SR: What was your process for writing the historical parts of The Monsters of Templeton in a variety of styles including letters, diary entries, and personal narratives?

LG: I had an astounding young-writer’s exuberance back then and just tried things until they worked. I wrote probably two thousand (longhand—I write all first drafts longhand) pages before settling into the story as it appeared in print.

SR: Do you have a different mindset when you write a novel versus a short story? If so, what is the difference in your approach?

LG: I wake up every day to a novel—it’s a slow, comfortable, loving thing, the one thing I know I’m going to do every day, and provides me with a measure of stability.
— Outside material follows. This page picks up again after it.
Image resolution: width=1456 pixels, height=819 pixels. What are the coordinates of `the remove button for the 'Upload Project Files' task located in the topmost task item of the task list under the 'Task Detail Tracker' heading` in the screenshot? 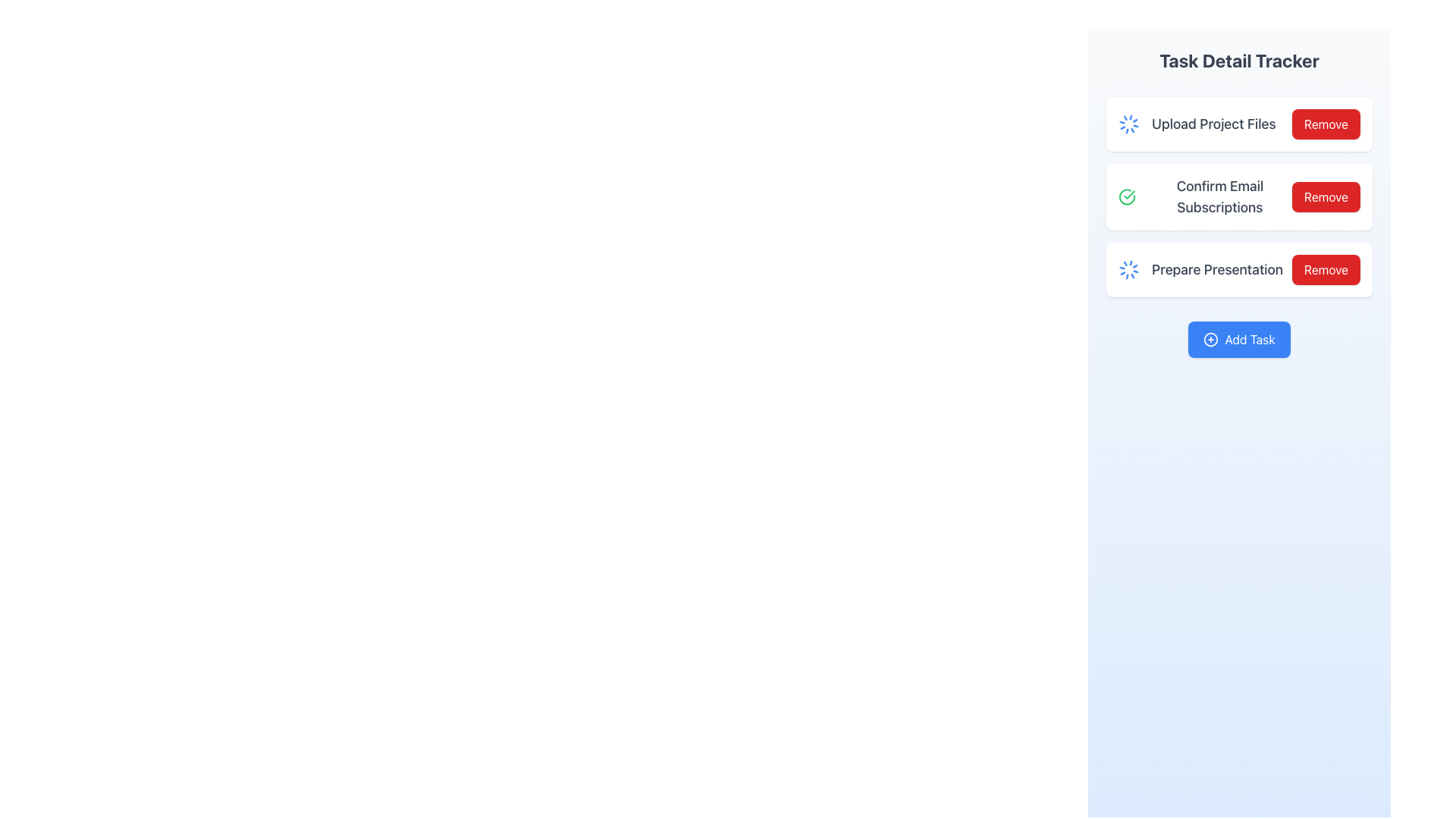 It's located at (1325, 124).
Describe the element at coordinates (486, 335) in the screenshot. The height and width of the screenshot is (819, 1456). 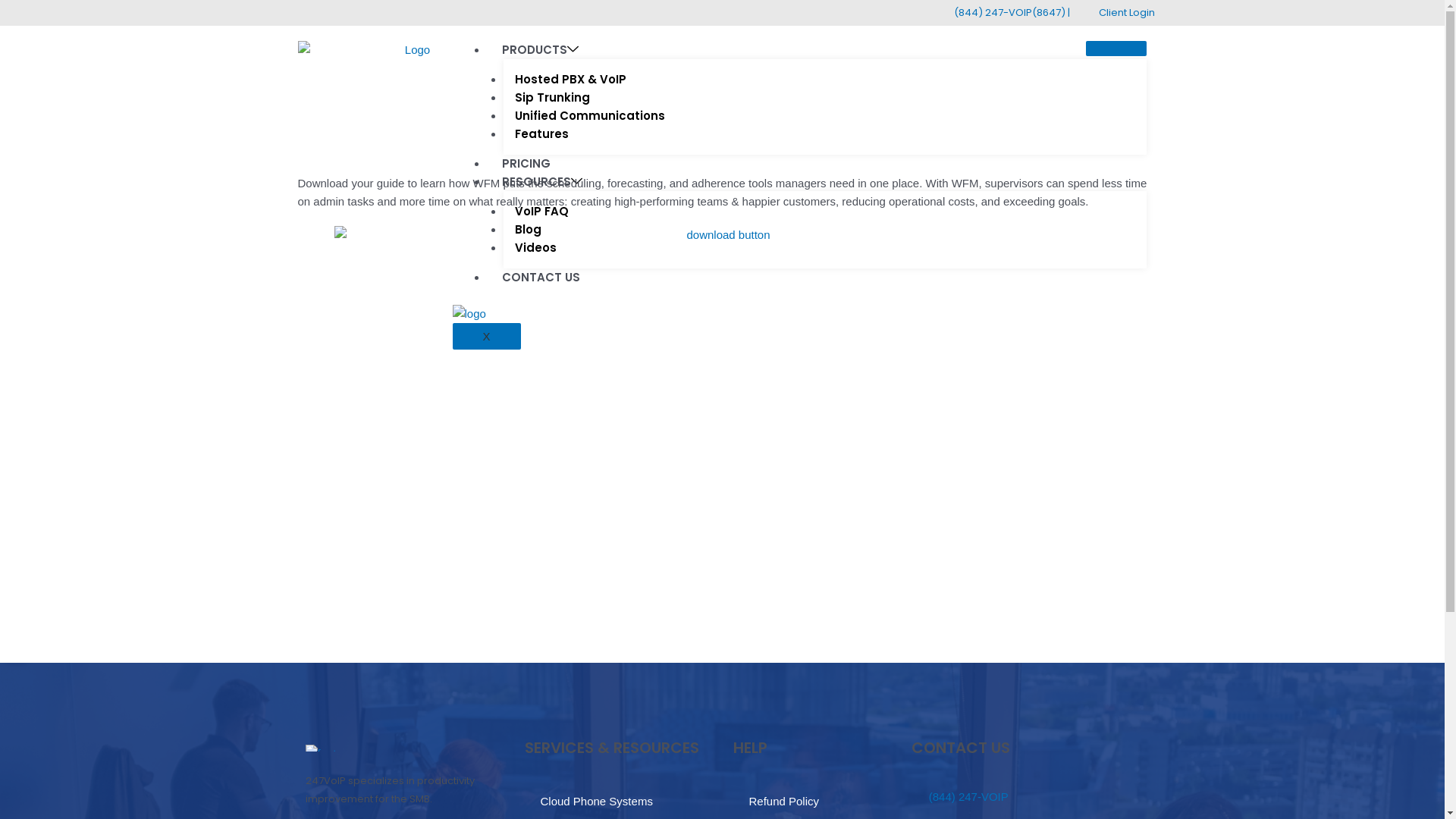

You have to trust that one day that book is going to become something worthy of your time and carry it around with you for years. I write stories when the urgency of telling them becomes so powerful that I can’t see the novel in front of me. I try to write a first draft in a single sitting, and it’s usually a disaster, and then it takes a year or so of sporadic revision to get it into shape.

SR: As a writer, do you have a particular goal that you intend to achieve when you sit down to write?

LG: I want, so very, very badly to be able to put what I see in my mind on the page. I can never put what I see in my mind on the page. You just try to do what Beckett said and fail better every time.

SR: What does your writing space look like?

LG: It’s a dark, dank former toolroom in my unairconditioned Florida garage. Cement floors and a treadmill and a chaise longue infected with lizards. Too many old coffee mugs and a window that hasn’t been cleaned in five years and books that I’ve forgotten to bring back in the house because if you leave books out there for more than a week, they’ll be eaten by cockroaches (sorry: “palmetto bugs” in the Florida euphemism) or have in a fine black powder of mold on them. Stacks of pages in longhand, whatever I’m working on. My children’s artwork and a butterfly on the wall and a standing desk and a sit-down one, too. A strange half-swampy smell from the neighbor’s compost heap by the window. Heaven.